**** Data in this exercise ****

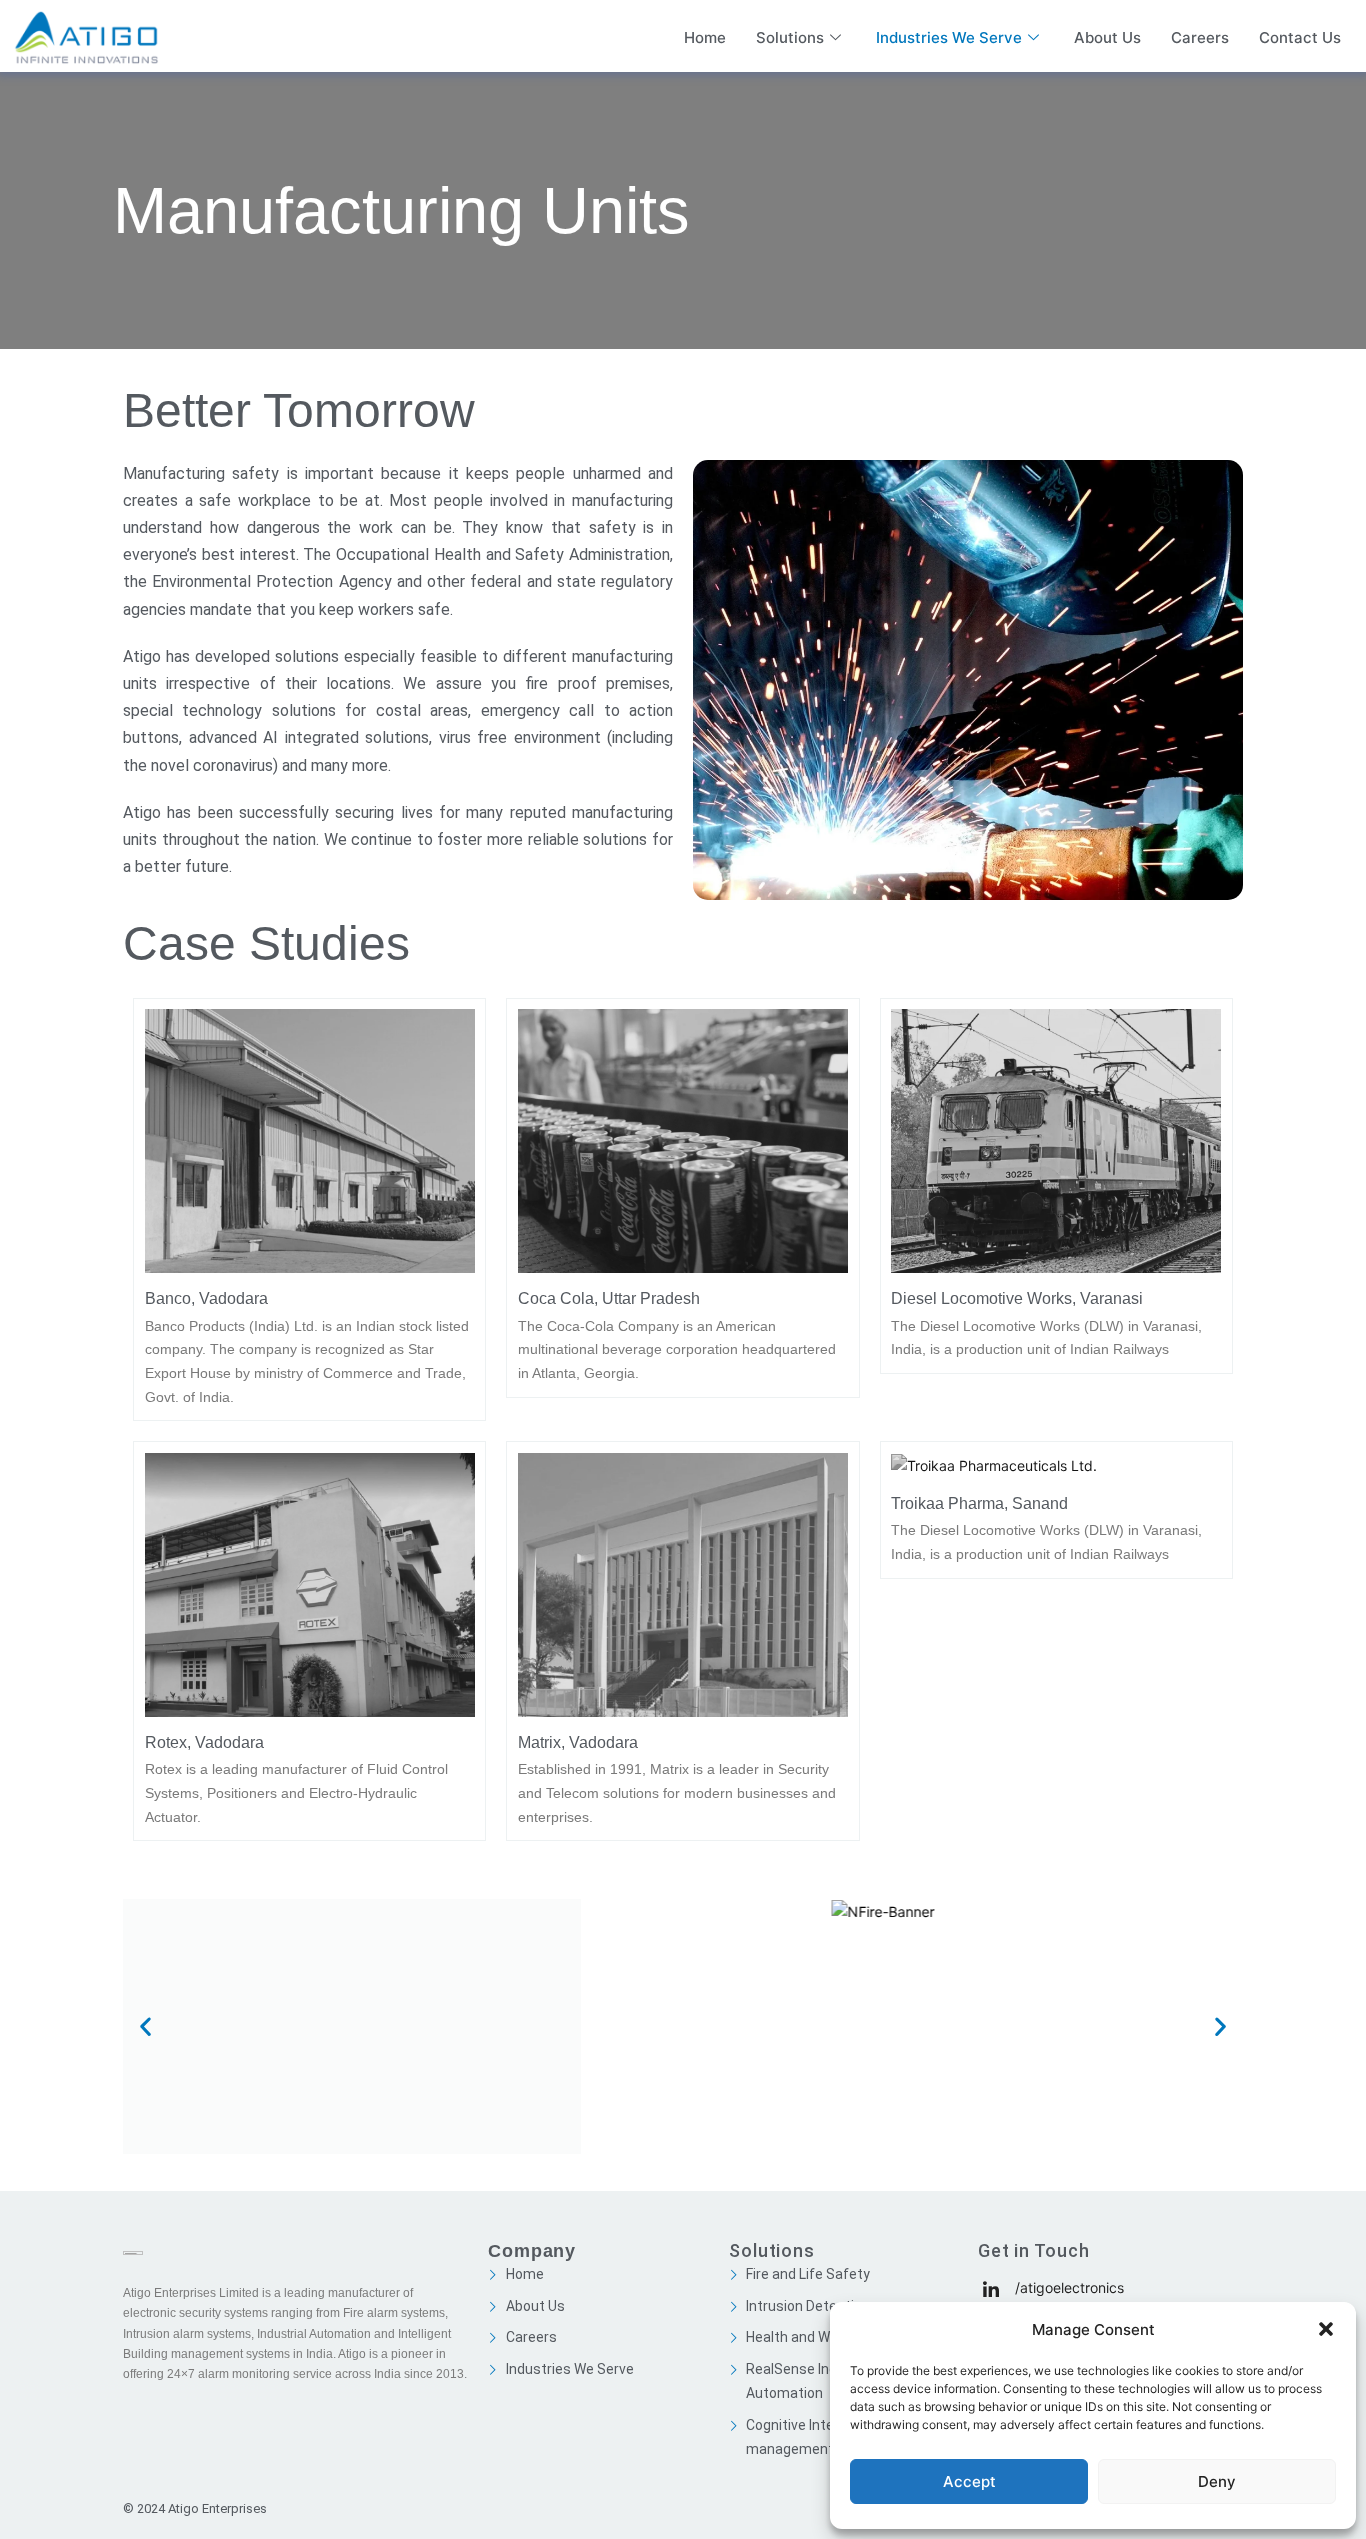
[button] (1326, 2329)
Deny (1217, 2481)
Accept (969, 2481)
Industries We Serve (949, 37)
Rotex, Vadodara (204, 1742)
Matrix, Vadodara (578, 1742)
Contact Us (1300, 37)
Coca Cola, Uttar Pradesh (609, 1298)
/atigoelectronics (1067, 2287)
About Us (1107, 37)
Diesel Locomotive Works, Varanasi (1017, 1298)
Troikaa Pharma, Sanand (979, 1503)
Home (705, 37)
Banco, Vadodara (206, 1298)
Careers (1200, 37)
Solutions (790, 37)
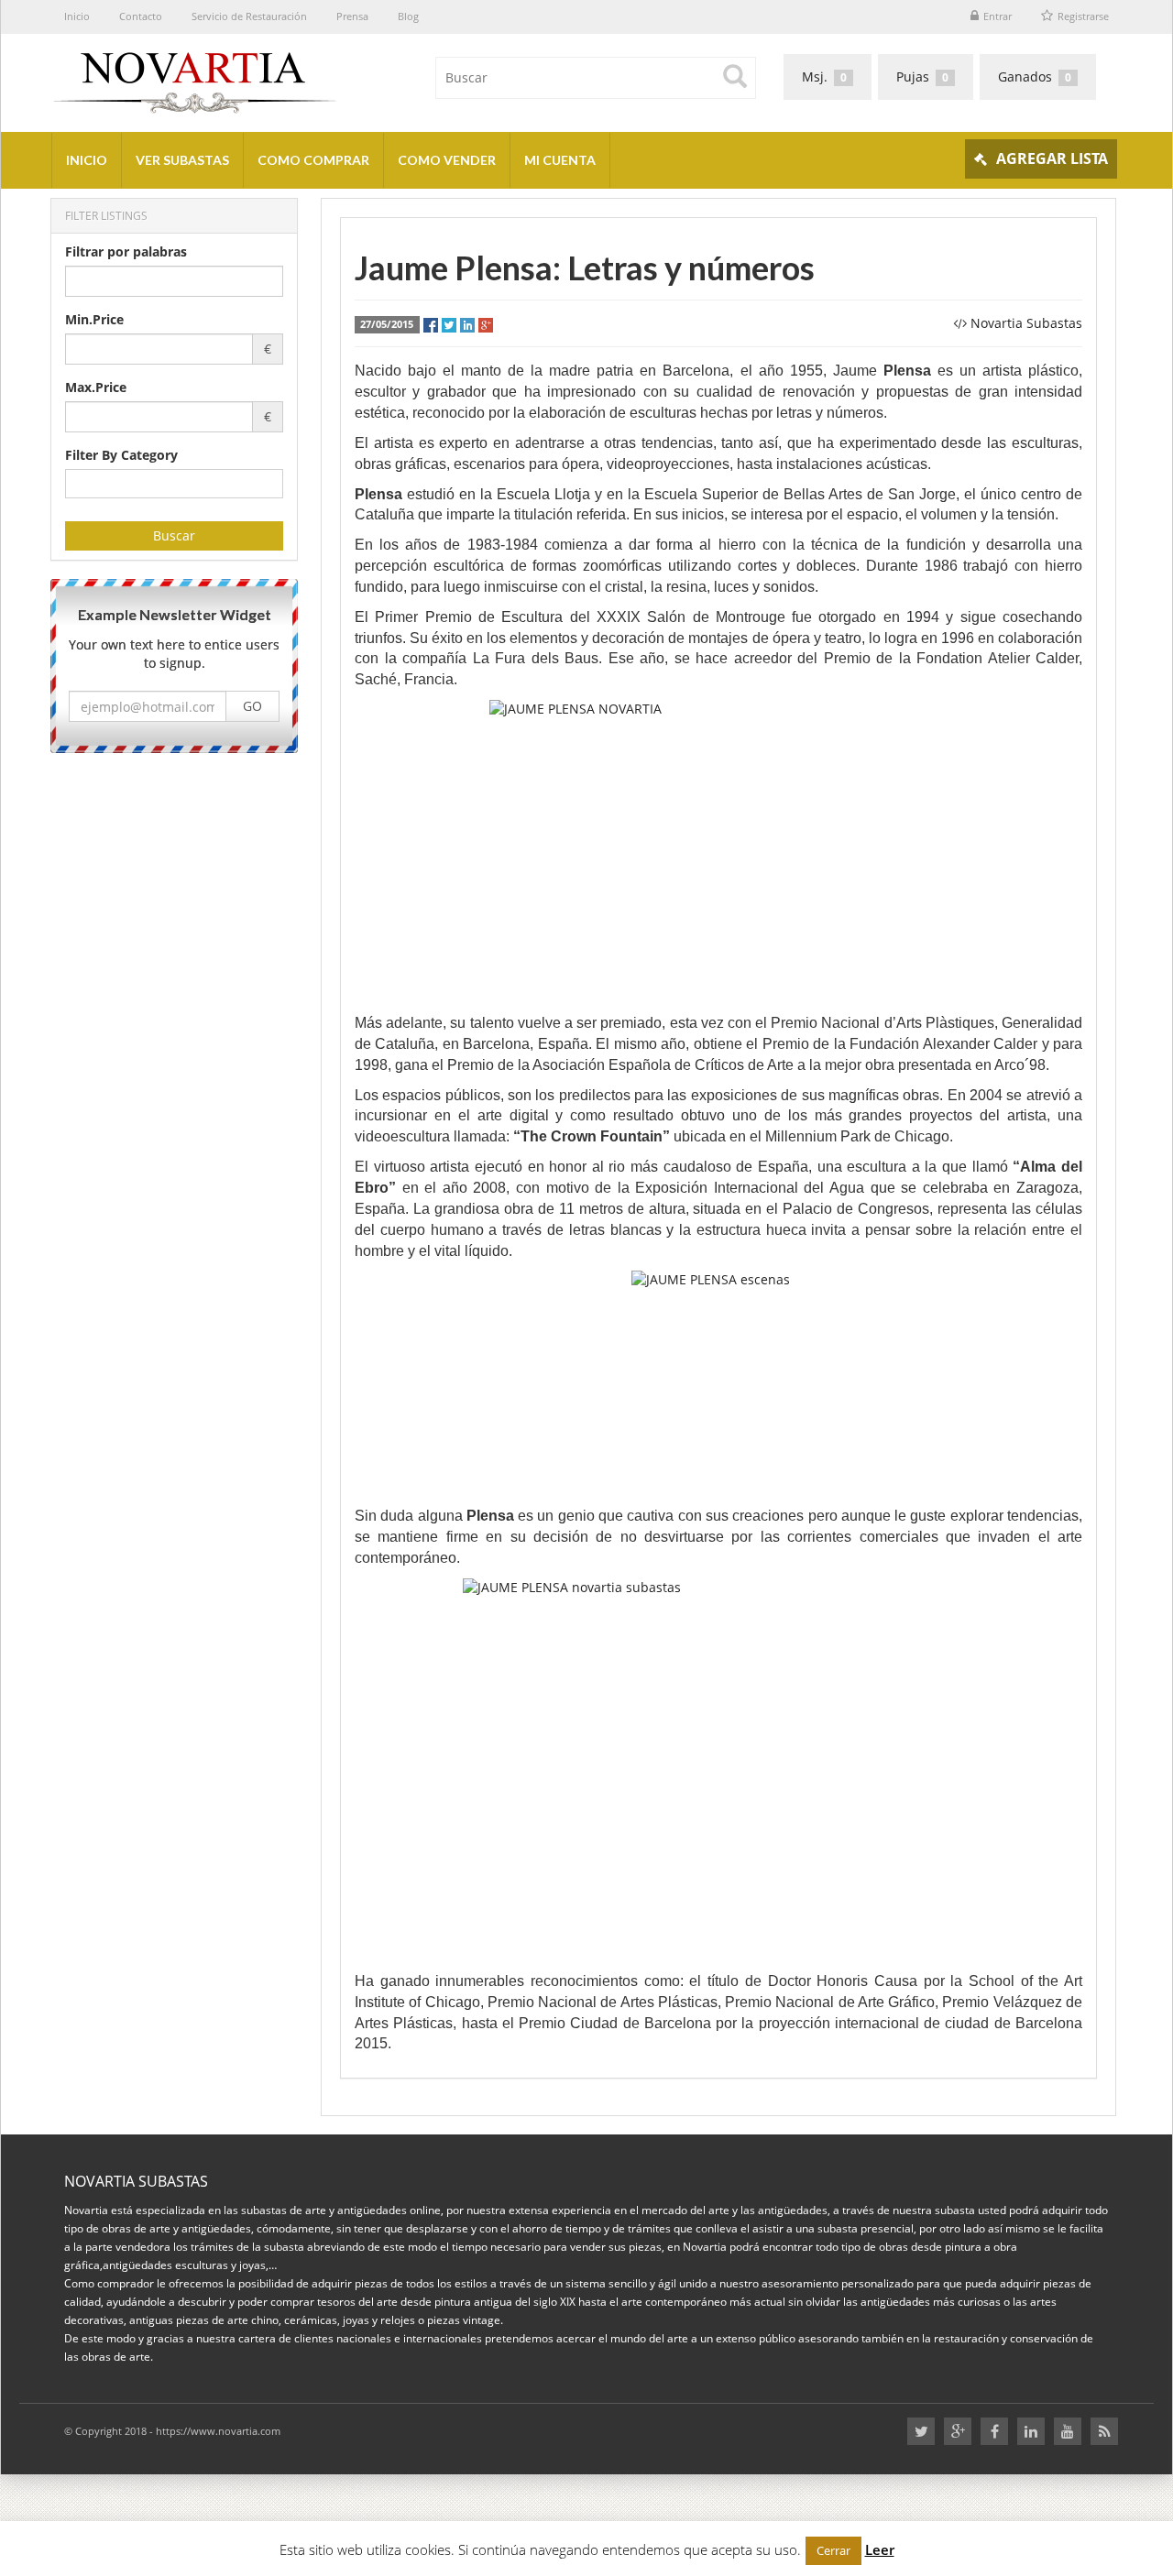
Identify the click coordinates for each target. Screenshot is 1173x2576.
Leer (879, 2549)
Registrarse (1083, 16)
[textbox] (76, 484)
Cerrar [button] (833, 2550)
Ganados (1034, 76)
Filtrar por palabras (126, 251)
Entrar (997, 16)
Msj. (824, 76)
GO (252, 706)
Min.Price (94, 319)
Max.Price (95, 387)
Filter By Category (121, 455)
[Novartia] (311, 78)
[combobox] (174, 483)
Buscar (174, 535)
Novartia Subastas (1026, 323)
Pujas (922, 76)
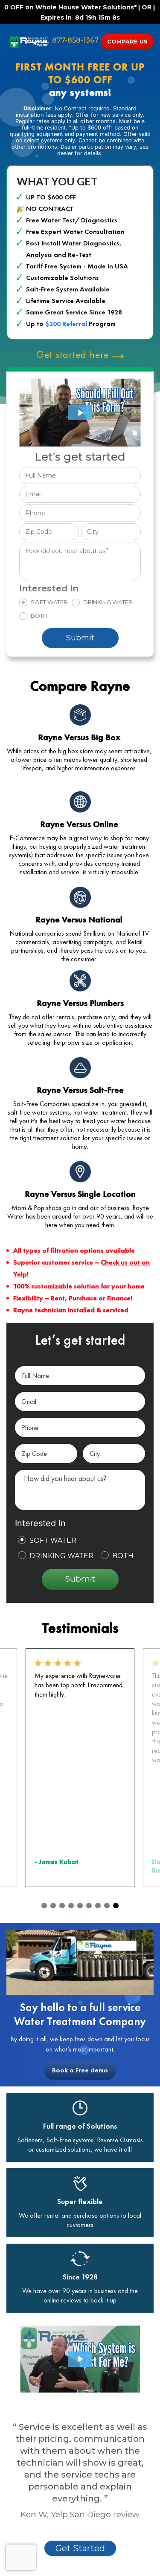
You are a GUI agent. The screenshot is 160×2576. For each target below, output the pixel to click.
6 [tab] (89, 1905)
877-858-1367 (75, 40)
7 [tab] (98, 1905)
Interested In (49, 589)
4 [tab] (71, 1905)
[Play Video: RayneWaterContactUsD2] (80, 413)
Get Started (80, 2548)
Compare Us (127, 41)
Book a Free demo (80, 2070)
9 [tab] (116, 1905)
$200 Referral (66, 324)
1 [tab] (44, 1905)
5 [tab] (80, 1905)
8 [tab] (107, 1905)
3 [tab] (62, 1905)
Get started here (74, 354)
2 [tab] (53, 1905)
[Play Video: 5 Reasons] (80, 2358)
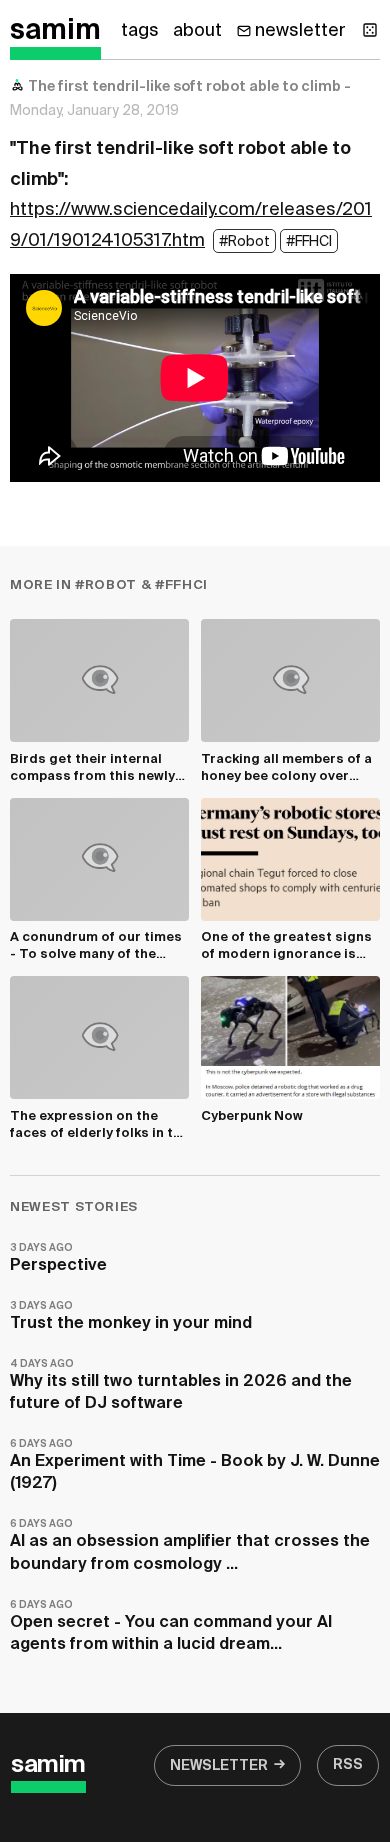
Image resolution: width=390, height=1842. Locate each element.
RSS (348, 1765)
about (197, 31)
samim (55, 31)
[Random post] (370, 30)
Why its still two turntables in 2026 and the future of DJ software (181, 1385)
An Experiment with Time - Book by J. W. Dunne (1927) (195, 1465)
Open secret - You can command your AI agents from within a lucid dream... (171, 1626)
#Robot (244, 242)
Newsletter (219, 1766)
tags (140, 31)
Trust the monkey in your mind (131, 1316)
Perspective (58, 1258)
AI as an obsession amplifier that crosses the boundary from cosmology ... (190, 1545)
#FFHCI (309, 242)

****

* [What you need to do]: What you return must match each record exactly and contain no images.

* [Task result]:
[button] (1326, 2329)
Deny (1217, 2481)
Accept (969, 2481)
Industries We Serve (949, 37)
Rotex, Vadodara (204, 1742)
Matrix, Vadodara (578, 1742)
Contact Us (1300, 37)
Coca Cola, Uttar Pradesh (609, 1298)
/atigoelectronics (1067, 2287)
About Us (1107, 37)
Diesel Locomotive Works, Varanasi (1017, 1298)
Troikaa Pharma, Sanand (979, 1503)
Home (705, 37)
Banco, Vadodara (206, 1298)
Careers (1200, 37)
Solutions (790, 37)
Identify the click coordinates for each target. Screenshot is 1173x2576.
Leer (879, 2549)
Registrarse (1083, 16)
[textbox] (76, 484)
Cerrar [button] (833, 2550)
Ganados (1034, 76)
Filtrar por palabras (126, 251)
Entrar (997, 16)
Msj. (824, 76)
GO (252, 706)
Min.Price (94, 319)
Max.Price (95, 387)
Filter By Category (121, 455)
[Novartia] (311, 78)
[combobox] (174, 483)
Buscar (174, 535)
Novartia Subastas (1026, 323)
Pujas (922, 76)
You are a GUI agent. The screenshot is 160×2576. For each target below, output the pixel to click.
6 [tab] (89, 1905)
877-858-1367 (75, 40)
7 [tab] (98, 1905)
Interested In (49, 589)
4 [tab] (71, 1905)
[Play Video: RayneWaterContactUsD2] (80, 413)
Get Started (80, 2548)
Compare Us (127, 41)
Book a Free demo (80, 2070)
9 [tab] (116, 1905)
$200 Referral (66, 324)
1 [tab] (44, 1905)
5 [tab] (80, 1905)
8 [tab] (107, 1905)
3 [tab] (62, 1905)
Get started here (74, 354)
2 [tab] (53, 1905)
[Play Video: 5 Reasons] (80, 2358)
Image resolution: width=390, height=1842. Locate each element.
RSS (348, 1765)
about (197, 31)
samim (55, 31)
[Random post] (370, 30)
Why its still two turntables in 2026 and the future of DJ software (181, 1385)
An Experiment with Time - Book by J. W. Dunne (1927) (195, 1465)
Open secret - You can command your AI agents from within a lucid dream... (171, 1626)
#Robot (244, 242)
Newsletter (219, 1766)
tags (140, 31)
Trust the monkey in your mind (131, 1316)
Perspective (58, 1258)
AI as an obsession amplifier that crosses the boundary from cosmology ... (190, 1545)
#FFHCI (309, 242)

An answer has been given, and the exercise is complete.